Kateel is one among many immigrant advocates nationwide who sees a need to reignite the immigrant rights battle with more imaginative and hard-hitting tactics.

Arrests of immigrants — mostly for petty crimes — have increased under Obama, advocates point out. Department of Homeland security budgeting for immigration enforcement, detention and deportation has continued ballooning.

The advocates would like to hold the White House accountable for its broken promises. Plans are underway to attract tens of thousands of activists to Washington, D.C. on March 21 to demand reform.

But besides relying on timeworn tactics like street protests and lobbying lawmakers, the immigrant rights advocates also have turned to more imaginative and radical approaches.

One is the shaming of specific public figures that are perceived as enablers of anti-immigrant activity and sentiment.

Late last year, CNN anchor Lou Dobbs resigned after he was targeted in a high-profile media campaign, “Basta Dobbs,” that painted him as a megaphone for distorted information on immigration.

Last month, over 10,000 people turned out in Phoenix to rally against local Sheriff Joe Arpaio who, thanks to a contract with the federal government, has transformed his office into a de-facto hard-line arm of Immigration and Customs Enforcement (ICE).

On the same day, Jan. 16, smaller rallies were held nationwide to coincide with the anti-Arpaio protest.

Faith leaders, young people and more recent immigrants are playing prominent roles in organizing protests like the Phoenix rally.

The Phoenix rally was successful in part thanks to a high level of engagement from young people, says Shuya Ohno, spokesman for the Reform Immigration for American campaign in Washington, D.C.

“I would say youth are leading the way right now,” agrees Katherine Gorell, communications director for the Florida Immigrant Rights Coalition.

Students have recently innovated with their own original protest concepts. Along with four other students from South Florida, 23-year-old Felipe Matos is walking 1,500 miles from Miami to Washington, D.C., to promote in-state tuition at public colleges for undocumented immigrants.

“The government hasn’t done anything for us, so we need to do something for ourselves,” says Matos.

Like two of the other walkers Matos is an accomplished student at Miami Dade College, but is blocked from financial aid and other forms of support due to his lack of papers.

Presente.org, an online Latino organizing group that also helped organize “Basta Dobbs,” is one of the backers of the students’ protest, dubbed the “Trail of Dreams.”
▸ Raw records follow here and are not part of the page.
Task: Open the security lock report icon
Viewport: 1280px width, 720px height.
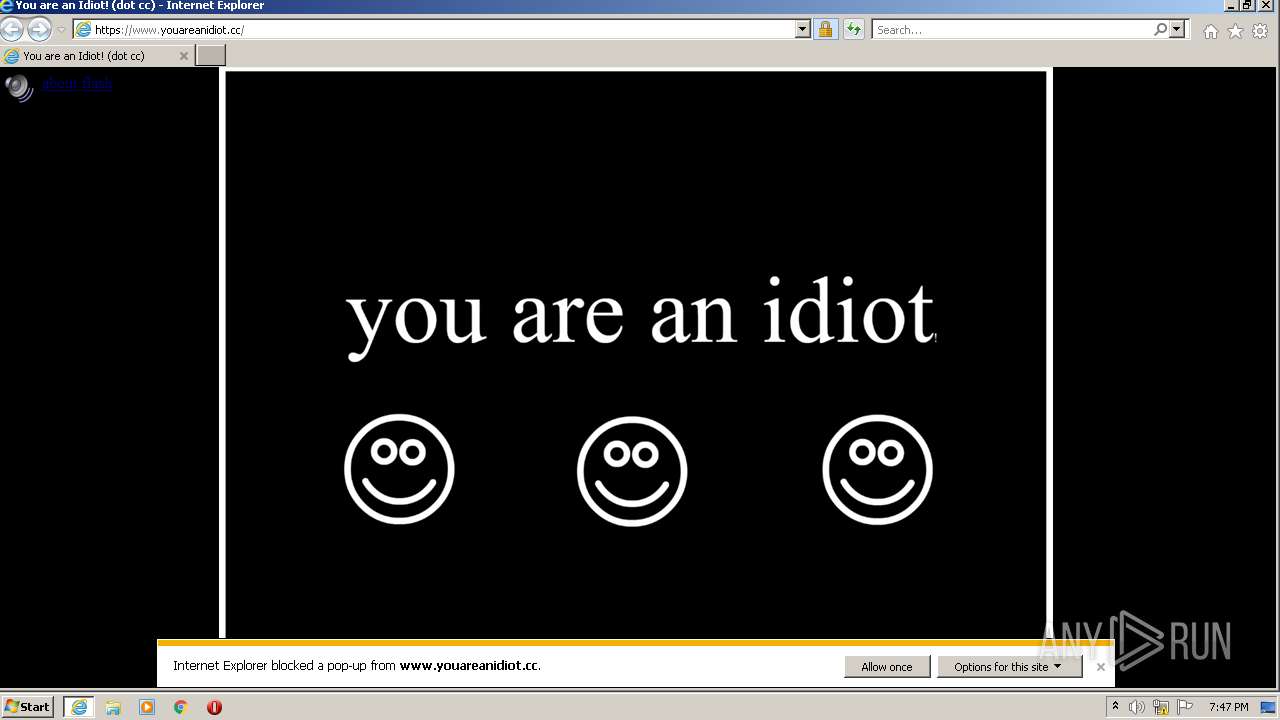Action: pyautogui.click(x=825, y=29)
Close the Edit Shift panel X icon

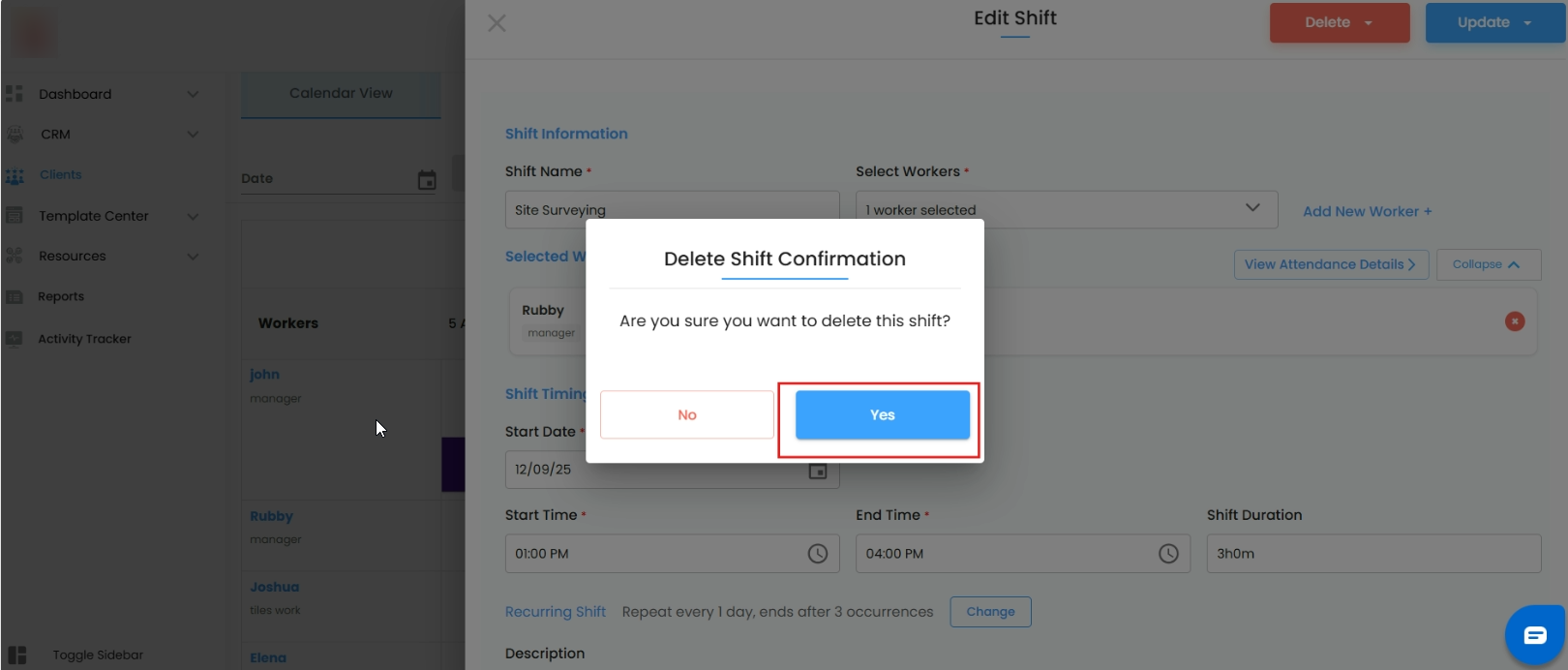tap(497, 23)
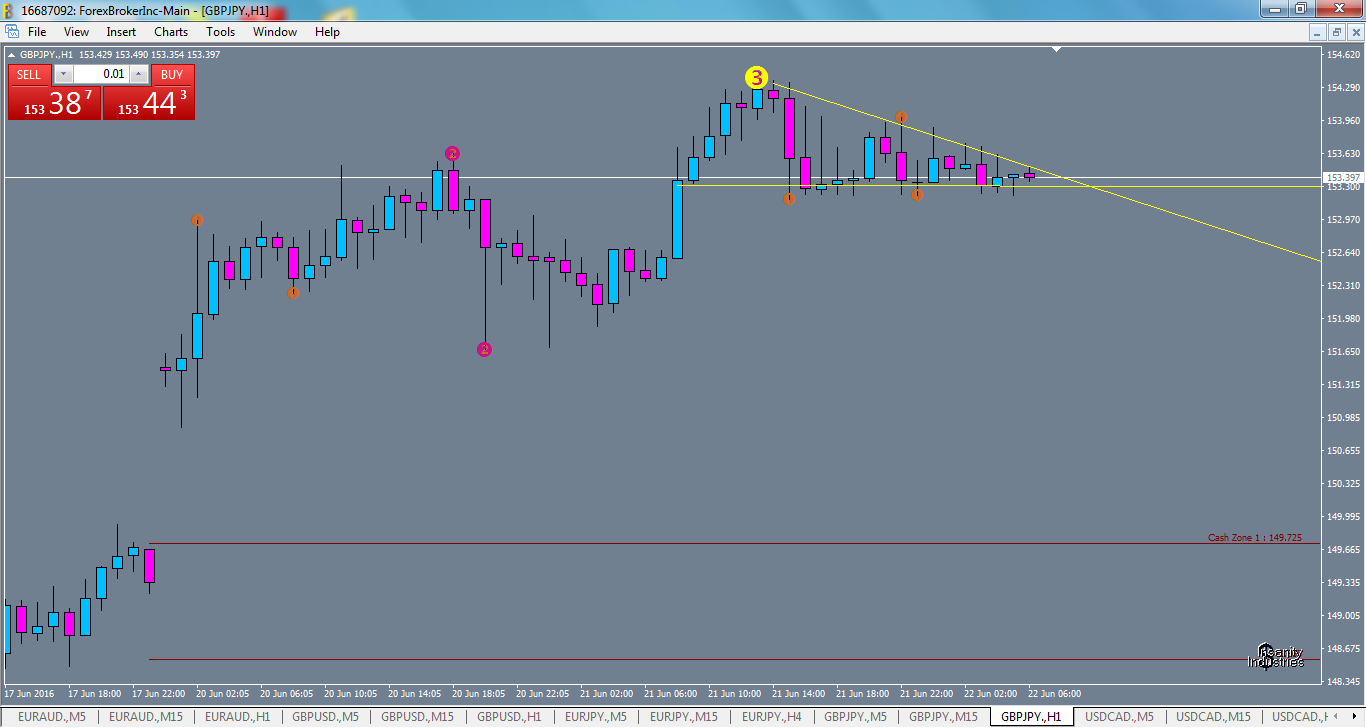This screenshot has height=728, width=1366.
Task: Click the yellow circled 3 marker on the chart
Action: [x=756, y=75]
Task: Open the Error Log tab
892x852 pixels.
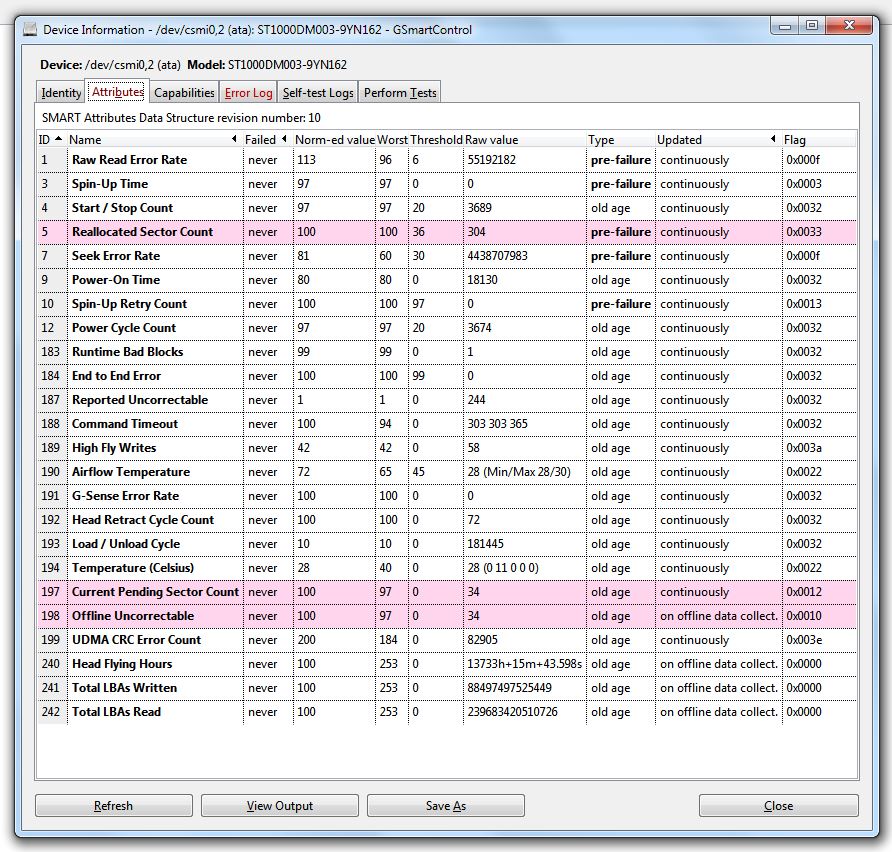Action: click(x=248, y=93)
In New York, a five-day road trip this week dubbed “Road Trip for our Future” took 10 immigration activists, many of them first- and second-generation immigrants, on an itinerary that includes farm towns, rust-belt cities, and suburban communities.

The activists held rallies outside lawmakers’ offices and met with local activist groups including, in tiny Pittsford, N.Y.,—“The Raging Grannies,” a troupe of elderly ladies who sang a ditty in favor of immigration reform.

One of the caravanning activists, Gabriela Villareal, is also advocacy policy director for the New York Immigration Coalition. She expressed peoples’ frustration with the immigration system with a personal anecdote. Under current law, it would take 22 years for her to lawfully bring her adult brother from the Philippines to live with her in the United States.

Hunger strikes — that age-old tool of last resort in political protests — have lately become more common in immigrant rights organizing.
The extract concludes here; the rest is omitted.